> **CONSIGNE**:
Pouvez-vous recopier ces lignes en substituant « graph » à « chart » dans tous les enregistrements, sans rien modifier d'autre et sans reproduire les images ?

> **ENREGISTREMENTS SOURCES**:

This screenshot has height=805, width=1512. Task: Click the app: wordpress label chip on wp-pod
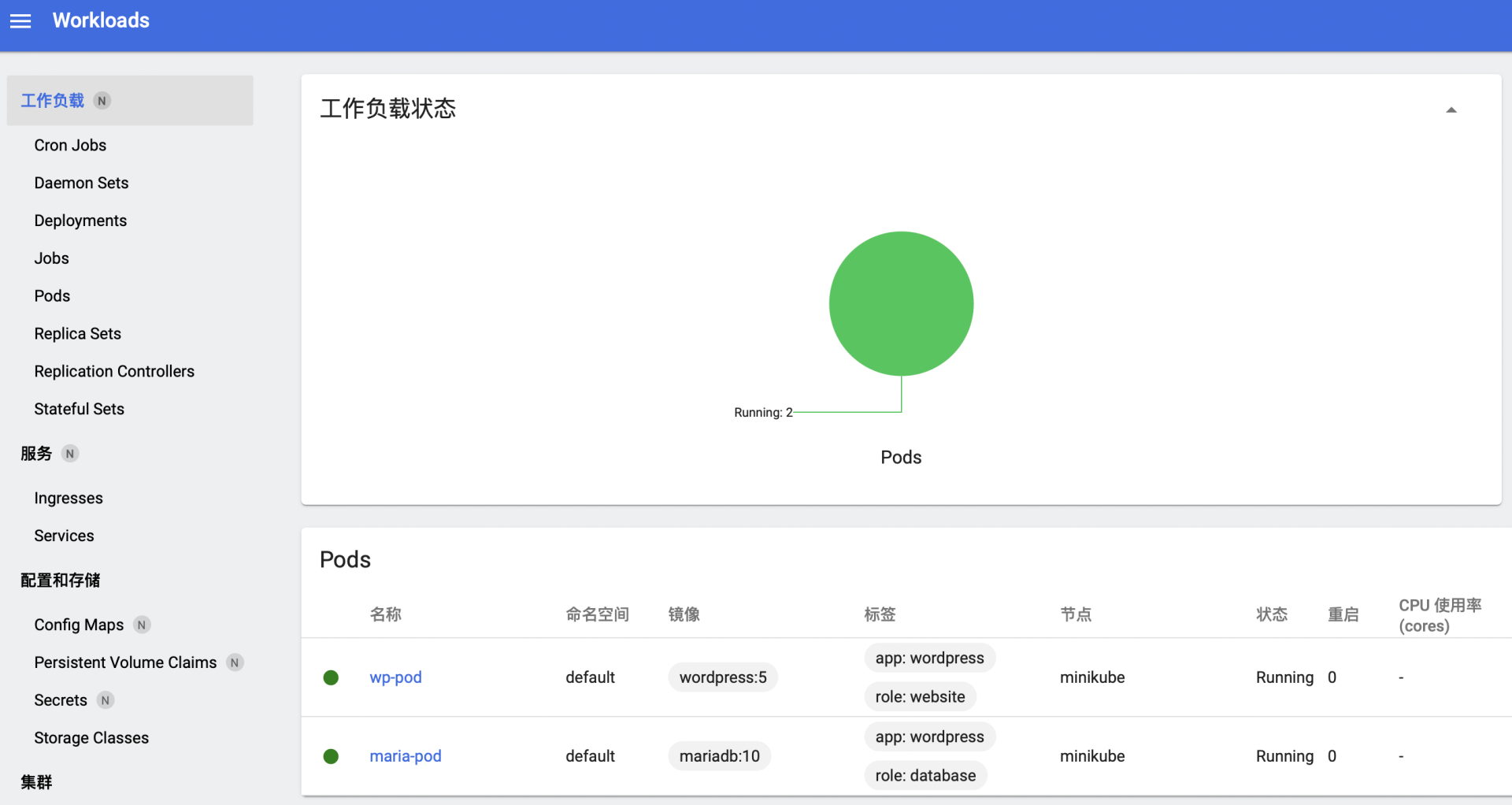[929, 658]
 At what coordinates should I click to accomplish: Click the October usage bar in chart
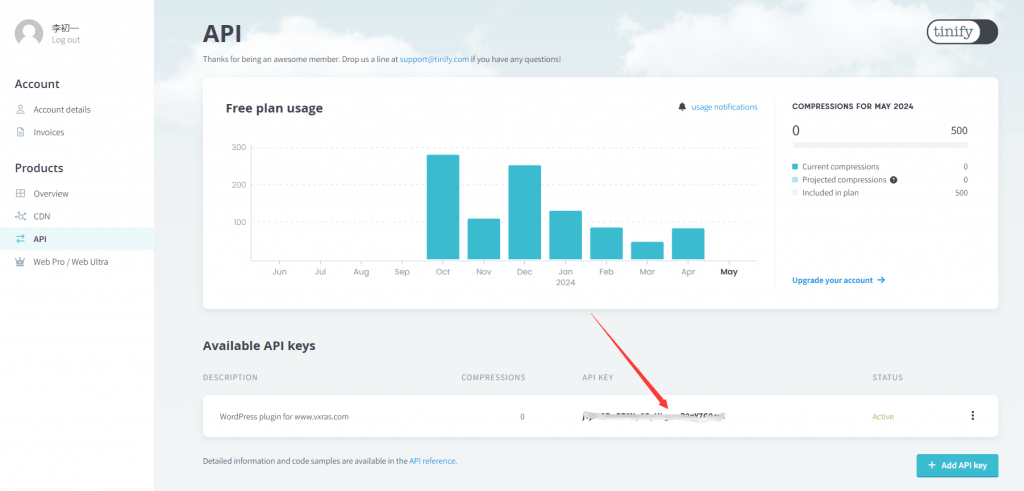tap(443, 207)
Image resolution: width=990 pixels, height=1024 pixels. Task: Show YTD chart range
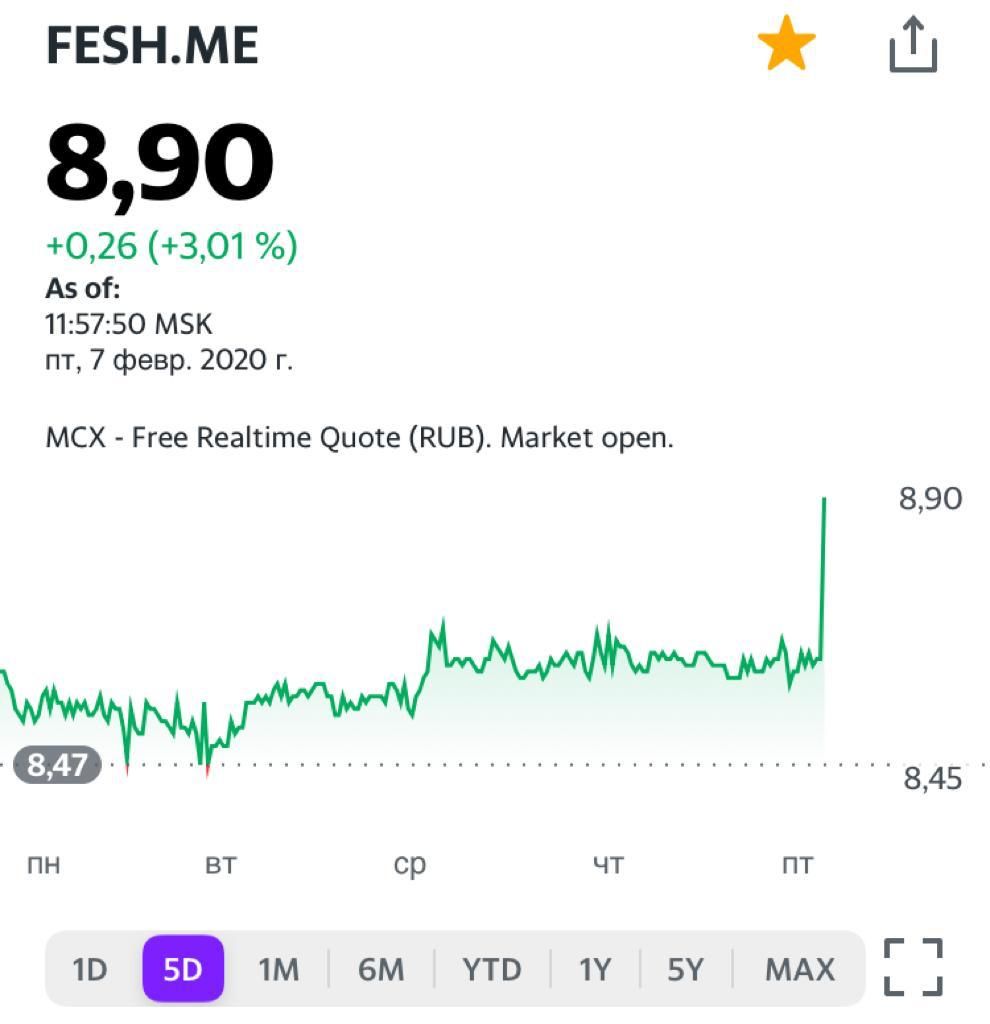[492, 969]
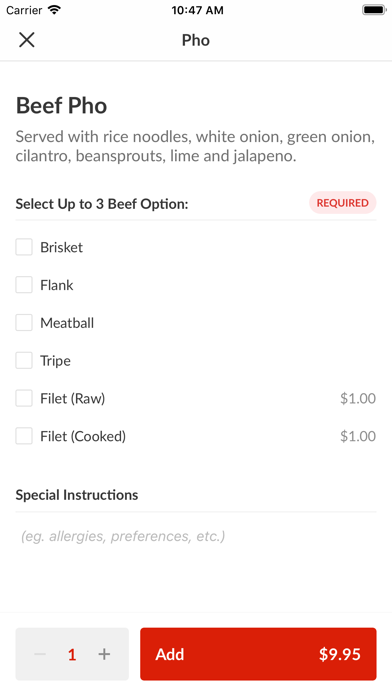Tap the battery status icon
This screenshot has width=392, height=696.
pos(374,10)
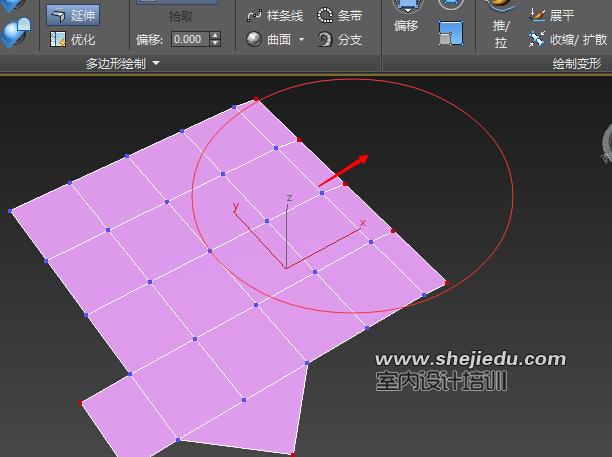Viewport: 612px width, 457px height.
Task: Click the 收缩/扩散 (Pinch/Spread) tool
Action: (x=566, y=40)
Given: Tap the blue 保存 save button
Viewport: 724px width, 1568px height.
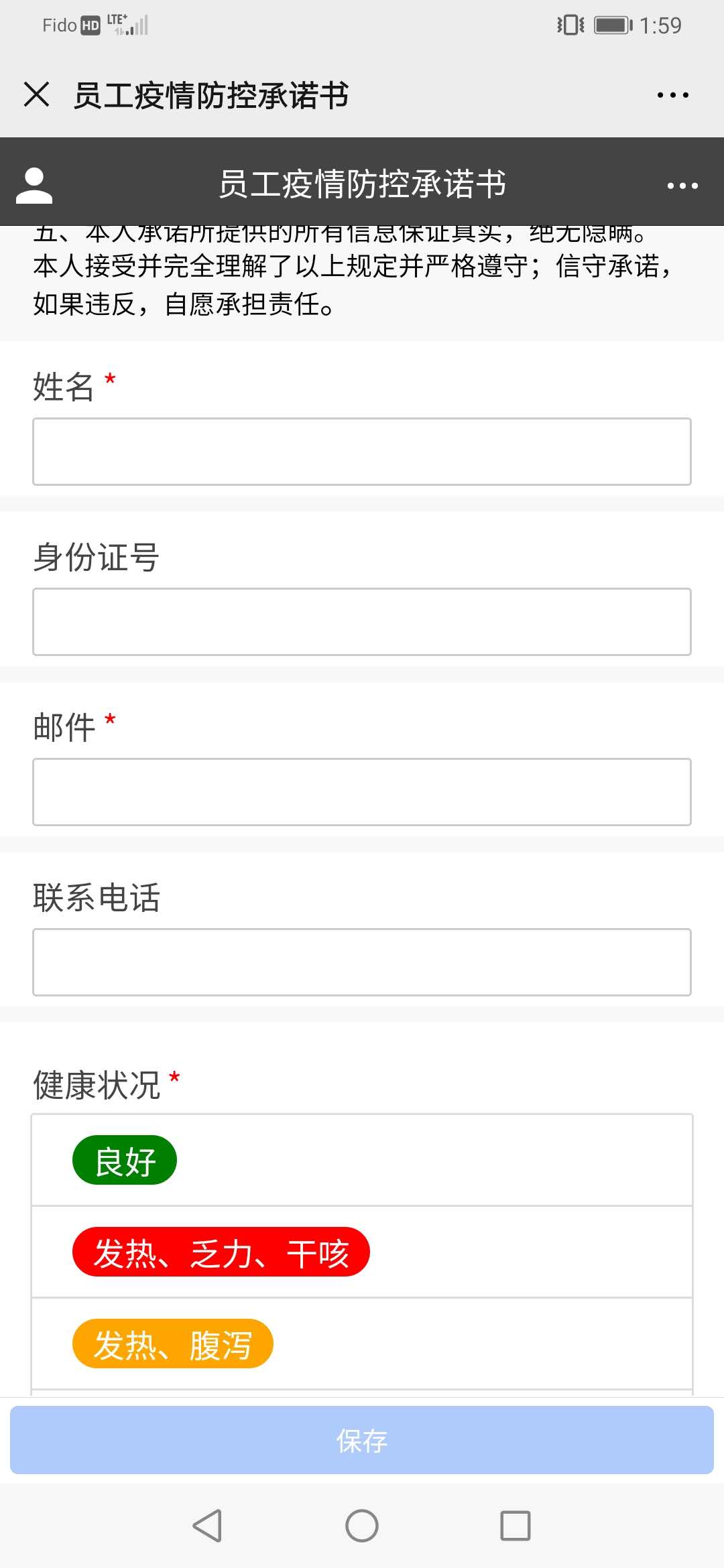Looking at the screenshot, I should point(362,1440).
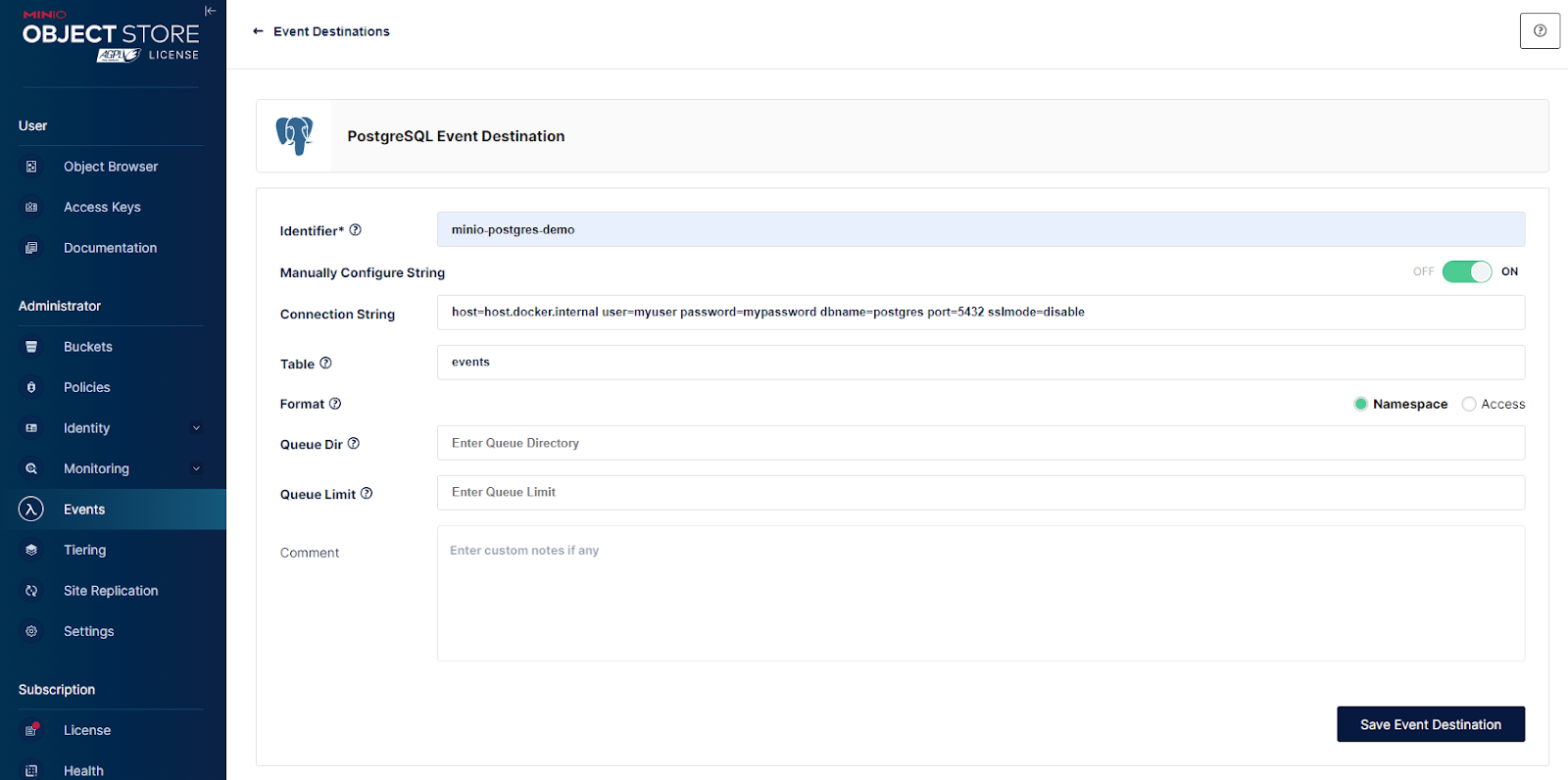
Task: Click the back arrow beside Event Destinations
Action: (x=258, y=31)
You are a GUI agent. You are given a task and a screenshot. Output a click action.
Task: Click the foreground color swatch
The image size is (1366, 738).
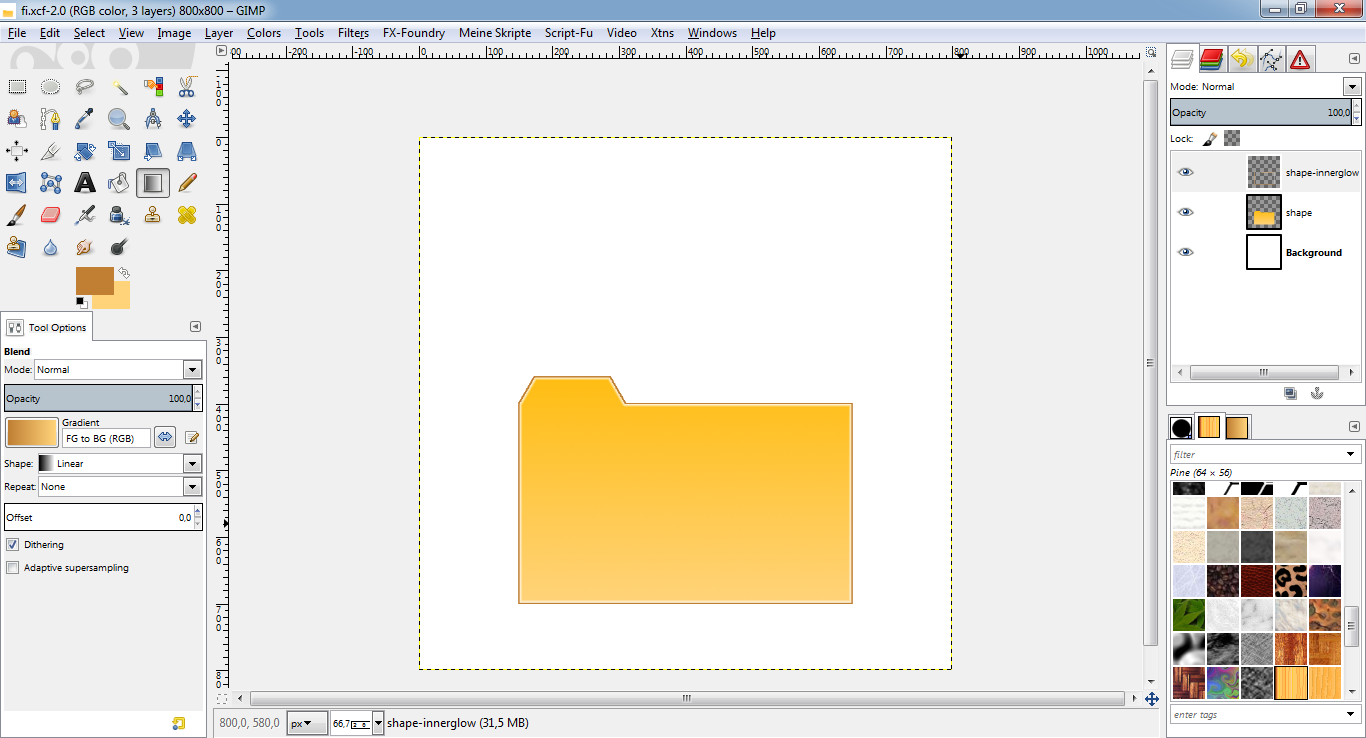click(93, 280)
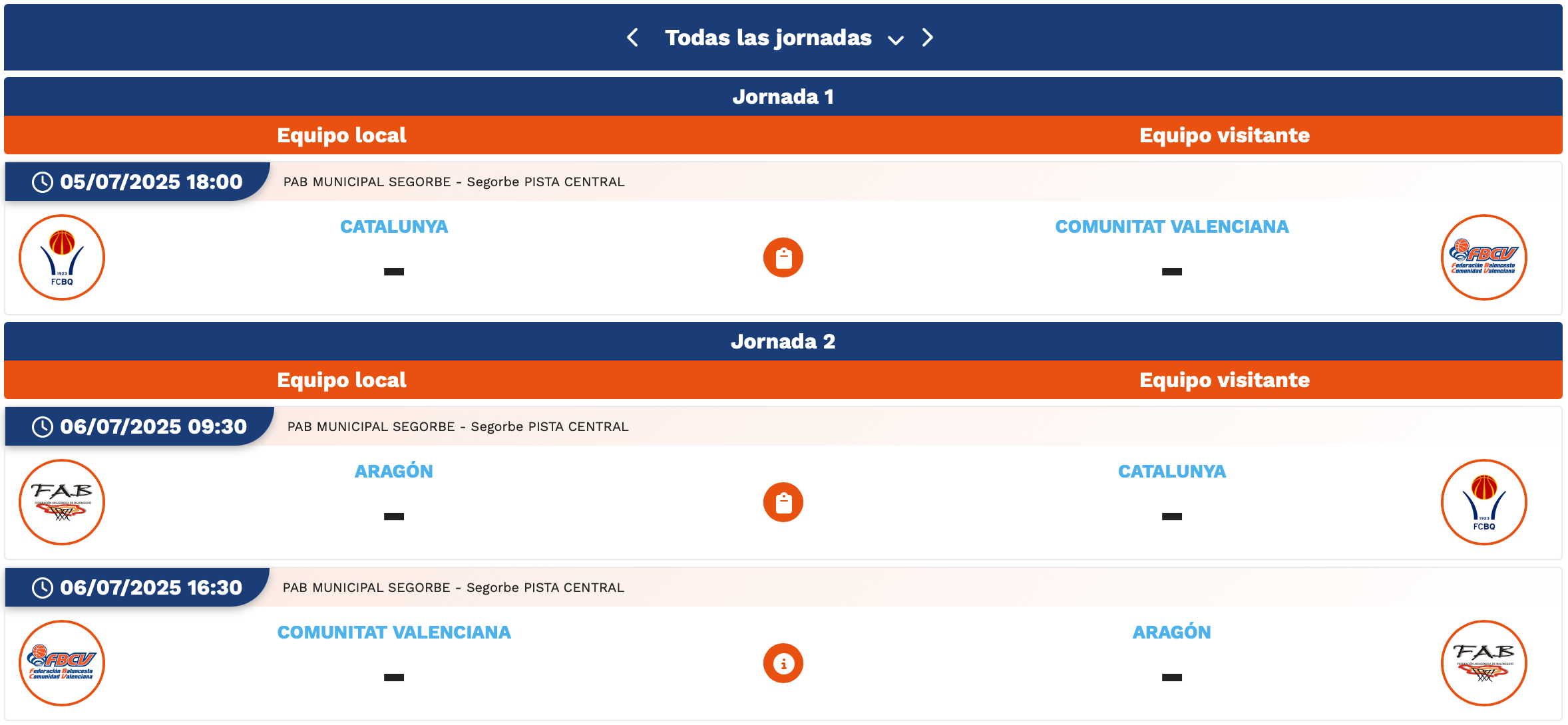The height and width of the screenshot is (725, 1568).
Task: Open CATALUNYA local team link in Jornada 1
Action: [394, 227]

> **CORRIGÉ**:
This screenshot has height=805, width=1512. Task: Click the app: wordpress label chip on wp-pod
[929, 658]
 At what coordinates should I click to accomplish: Click the October usage bar in graph
tap(443, 207)
Image resolution: width=990 pixels, height=1024 pixels. Task: Show YTD graph range
[492, 969]
Tap the battery status icon
This screenshot has width=392, height=696.
pos(374,10)
Viewport: 612px width, 457px height.
Task: Click the 收缩/扩散 (Pinch/Spread) tool
Action: (x=566, y=40)
Given: Tap the blue 保存 save button
Viewport: 724px width, 1568px height.
Looking at the screenshot, I should point(362,1440).
Task: Click the back arrow beside Event Destinations
Action: (x=258, y=31)
You are a GUI agent. You are given a task and a screenshot. Output a click action.
Task: Click the foreground color swatch
The image size is (1366, 738).
click(93, 280)
The height and width of the screenshot is (725, 1568).
Task: Open CATALUNYA local team link in Jornada 1
Action: [394, 227]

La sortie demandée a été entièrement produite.